What are the biggest challenges to native advertising in mobile?

The challenge with native is scale, because we don’t have standardization around these ad formats. Marketers want to reach their audiences at scale, that’s the beauty of programmatic, whether or not we’re talking about open RTB from the exchanges or more premium private marketplace stuff. We’re doing a lot of private marketplace activity with our partners. The challenge in mobile has never been a lack of supply, but high-quality supply has been hard to get a hold of.

Can native ads be purchased on an open exchange yet?

Native ads are not really traded programmatically yet. It’s still pretty early days, but as the industry starts to agree around the standardized metrics for how these native ads can be delivered, some exciting things can happen.

What are the challenges and opportunities for companies like Adbrain?

At Adbrain we believe in three things: data, mobility and automation. Mobile is more than a device, it’s a phenomenon, and the world is inherently connecting through smarter, more powerful mobile devices. For us, mobility is more than just a smartphone, it’s not a Samsung or and Android or an iOS device. Mobility is this whole shift in how consumers are connecting to the digital world.
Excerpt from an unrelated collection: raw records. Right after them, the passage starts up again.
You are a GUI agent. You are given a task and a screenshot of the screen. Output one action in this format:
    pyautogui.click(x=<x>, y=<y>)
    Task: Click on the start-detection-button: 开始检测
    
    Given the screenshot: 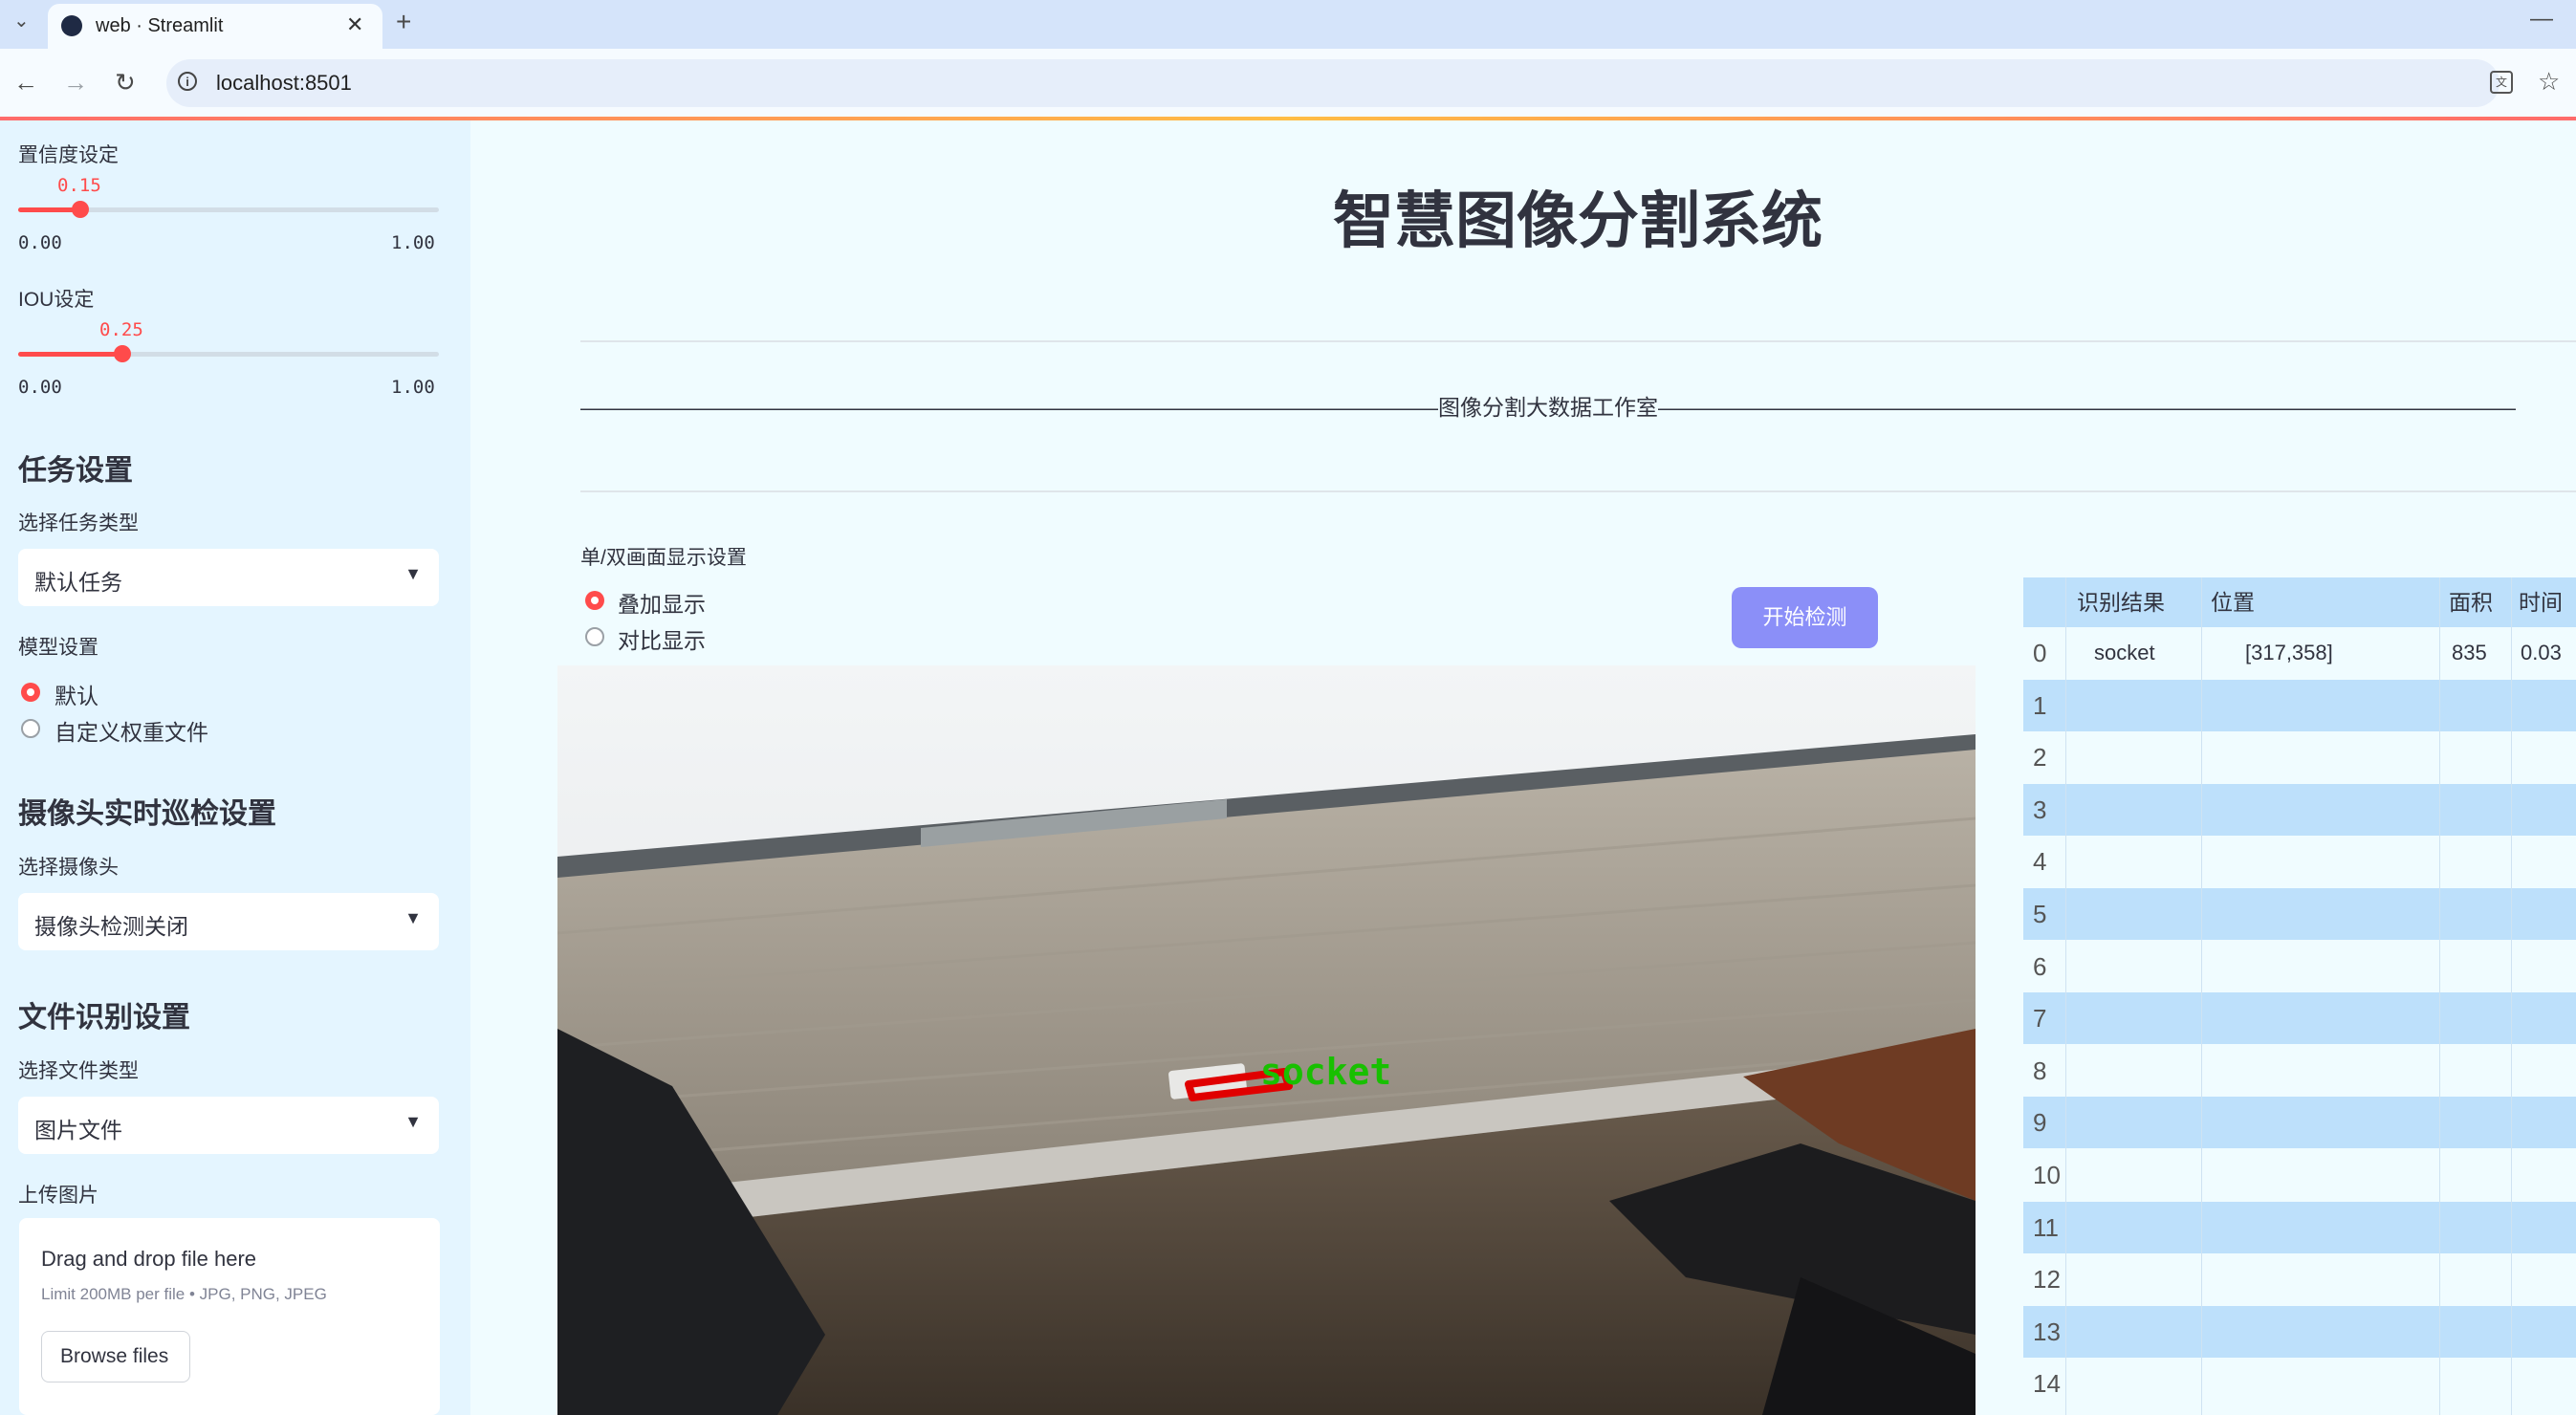 What is the action you would take?
    pyautogui.click(x=1805, y=618)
It’s also tablets, wearables, the connected car and the smart home.

There’s no doubt about it that we’re moving to a world where consumers are going to be increasingly connected across multiple devices and the way they engage with those devices will differ based on their environment, the time of day, their needs and their frame of mind.

The challenge and the opportunity is to be able to harness all the data that comes from these multiple devices and to do it in a privacy safe way. Marketers have a big responsibility to leverage data in a consumer-friendly way, in a way that helps deliver more relevant ads and better services.